I’ve been reading a lot of books featuring middle aged women in the midst of unsettling, unhinged, ridiculous, comical, complicated situations. It makes me feel seen, because the rom-com like chaos does not end with your thirties. The world is spectacularly complicated—and sometimes it is so awful that all you can do is screenshot the insane posts in your neighborhood group and send them around to your friends.
For the past week my tiny town’s neighborhood group has been having a positive vibe with lots of shout-outs to helpful people and positive business reviews. (Usually it has more of a "shout-at" vibe.) It made me feel like somehow my community had moved on and left me in this negative space. Like maybe I was the problem? It all made me sad and frankly, I was mourning the lack of negativity. How disappointing to suddenly live amongst well-adjusted people who have better things to do? Where does that leave me?
But then this afternoon, while I was fielding phone calls from the nursing home business manager who was confused why I went by Trish when my legal name was Patricia (I have no words. I remained silent during much of his confusion) and writing about cancer (uplifting!), a delightfully negative person posted an article about pizza at local bar with one word: “Meh.”
That “Meh” returned the group to its normal, dark, disgusted with humanity (and certain types of pizza) status quo.
The comments that followed were angry and unhinged and belligerent and completely disconnected—rage over “journalists” getting the town wrong (we are this Haddon not that Haddon!), defiant statements about disliking the bar and disliking the new pizza (which hasn’t been served yet!), sidebars about everything that had nothing to do with anything else, and a demand that the pretzel bites remain on the menu.

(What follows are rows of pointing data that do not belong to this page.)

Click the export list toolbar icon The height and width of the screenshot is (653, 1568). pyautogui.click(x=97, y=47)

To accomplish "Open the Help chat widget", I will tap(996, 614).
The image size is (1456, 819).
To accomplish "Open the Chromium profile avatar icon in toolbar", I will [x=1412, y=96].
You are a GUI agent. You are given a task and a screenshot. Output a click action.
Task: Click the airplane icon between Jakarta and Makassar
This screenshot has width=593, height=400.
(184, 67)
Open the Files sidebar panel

It is a very impassioned post with 40 demented comments and counting!
What a joy to return to our normal town arguments inspired by pizza (this is New Jersey!) but about everything but pizza! I hope tomorrow we fight about the tween bike gangs, what store is going into the old Rite Aid, what we use the old auto shop at the high school for, and of course, the rules of the official Buy Nothing group. I also have high hopes that someone will relate a very harrowing story of being Ding-Dong ditched at 10 am when they were not home but recorded it on the Ring and were triggered by all the "What ifs" (What if I was home and had a dog that was napping? What if I happened to have a gun and thought a doorbell signaled a home invasion? WHAT IF THEY WOKE UP THE BABY I DO NOT HAVE?) (Note: this is a very real conversation I enjoyed reading!)
Maybe if everyone is feeling saucy, someone bring up the turf argument! It’s been a while and artificial sports fields get everyone very, very upset about how their pizza was served at the bar across the street.
Yeah, I know, that last sentence seems to make no sense. But if you live here or in another small town, you this, in your bones, to be completely reasonable.
I do know one thing that we won’t fight over: the foxes. They are the only thing in town that is immune from opinion, but not mange. But, that's a story for another day.
By the way, this post was inspired by my new favorite book Save What’s Left by Elizabeth Castellano. I also recommend The Society of Shame by Jane Roper and The Memo by Rachel Dodes.